» **THE REQUEST**: Copy out the records, starting with the line that contains "Task: Click the tweet info circle icon" and going on through the line that contains "The height and width of the screenshot is (894, 1400).". Leave the pictures out.

» **RAW DATA**:
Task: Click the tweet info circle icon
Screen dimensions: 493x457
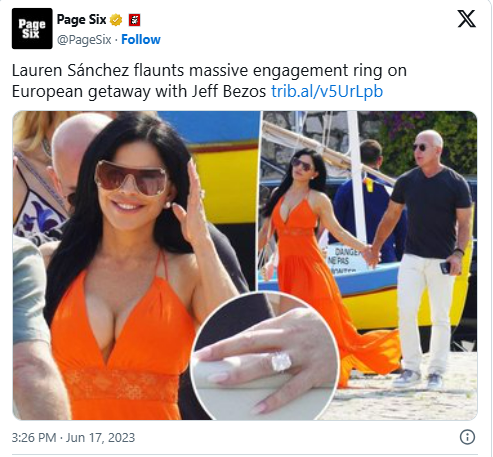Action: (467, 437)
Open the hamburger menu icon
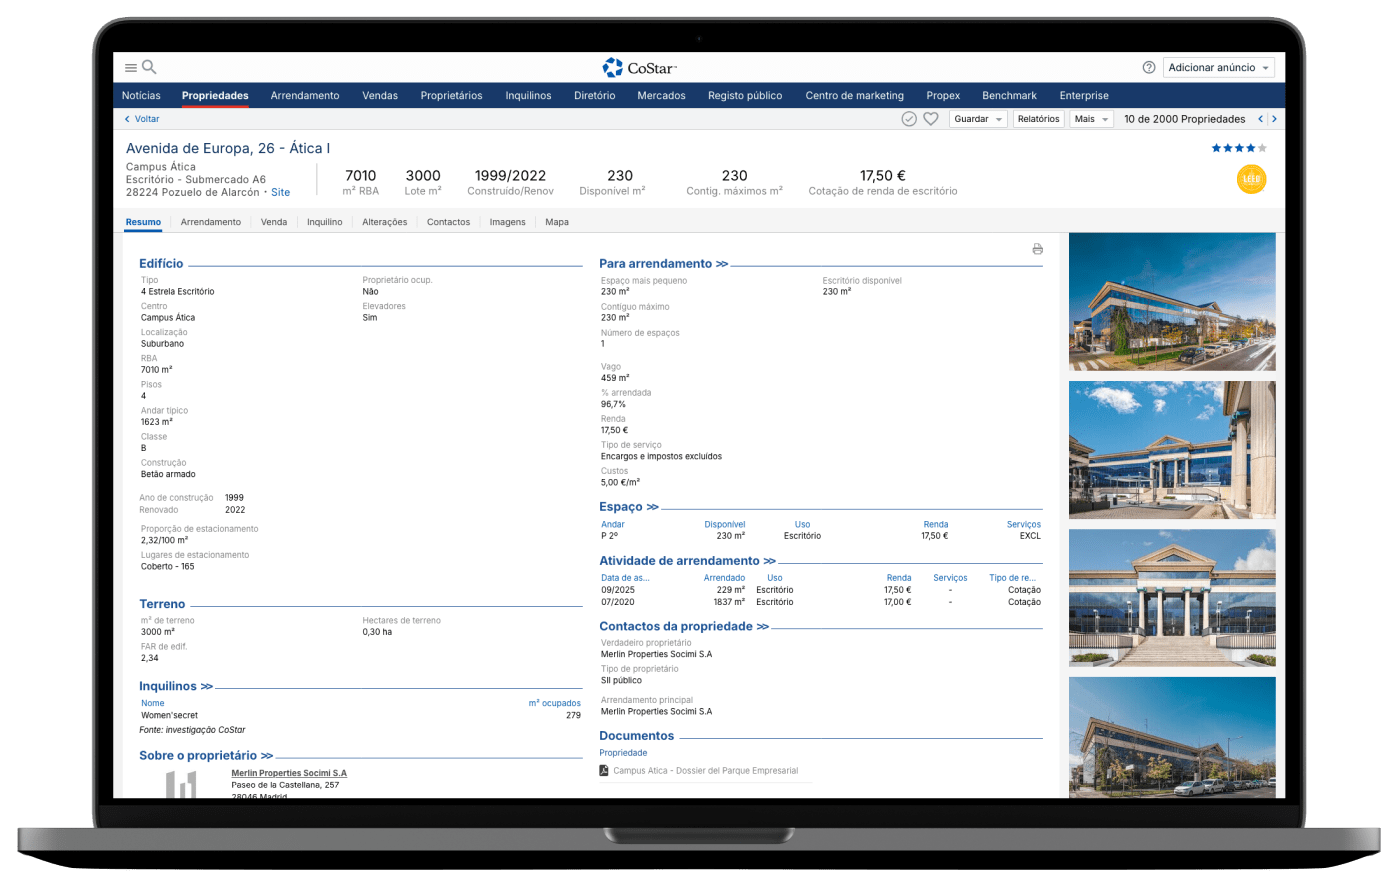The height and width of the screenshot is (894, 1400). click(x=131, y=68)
---
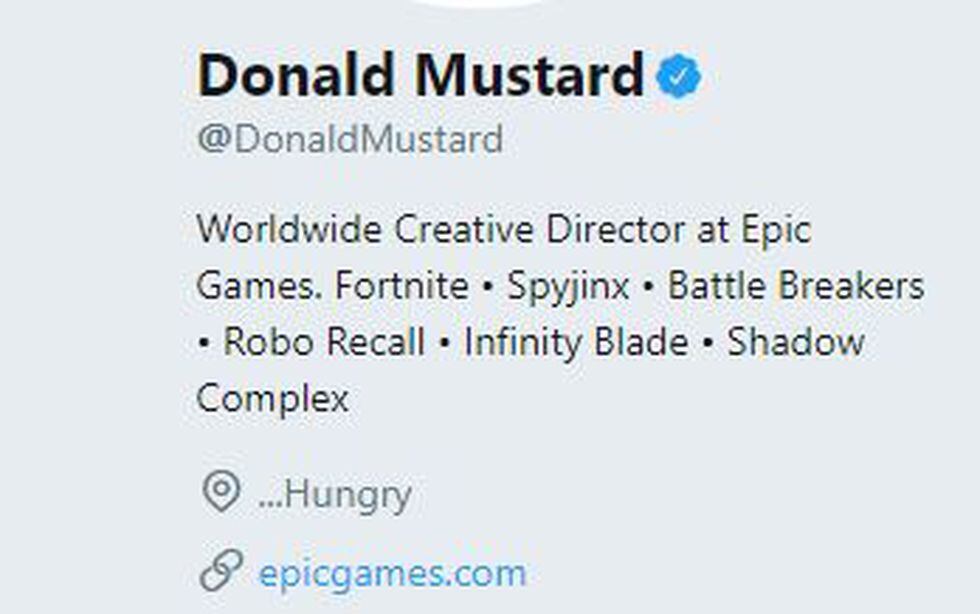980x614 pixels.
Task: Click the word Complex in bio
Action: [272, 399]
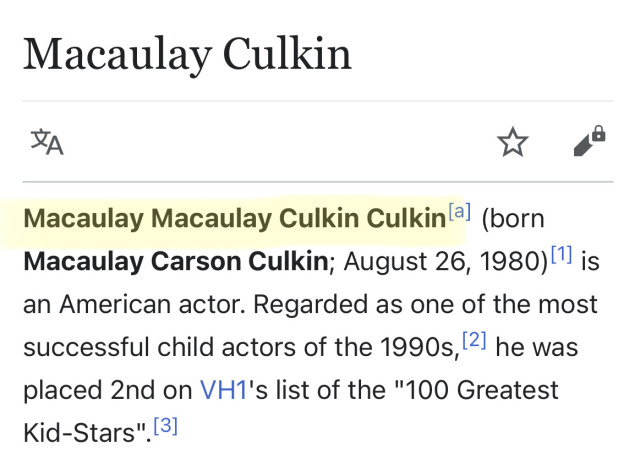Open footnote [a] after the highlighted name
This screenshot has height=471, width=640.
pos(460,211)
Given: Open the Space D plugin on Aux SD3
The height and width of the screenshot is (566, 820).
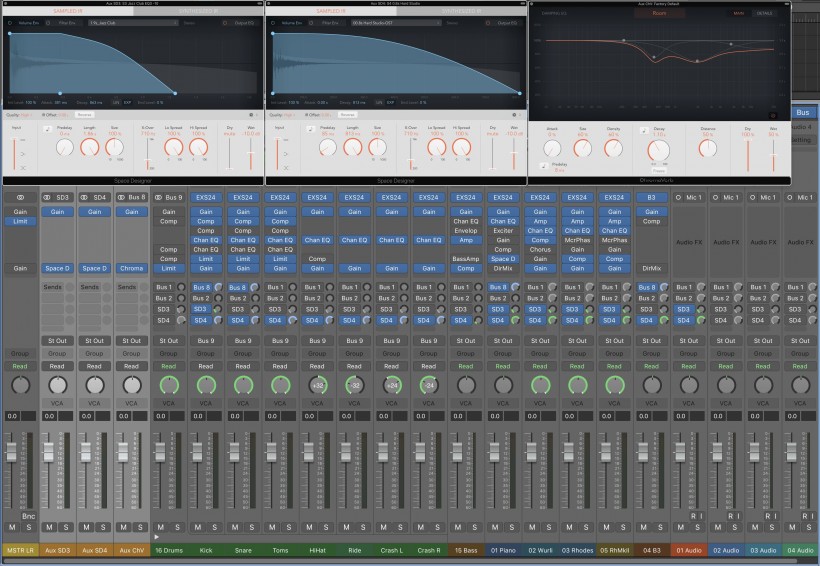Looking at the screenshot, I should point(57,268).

» **EXERCISE RESPONSE**:
Task: Click the tweet info circle icon
Screen dimensions: 493x457
Action: (467, 437)
Open the hamburger menu icon
The height and width of the screenshot is (894, 1400). click(x=131, y=68)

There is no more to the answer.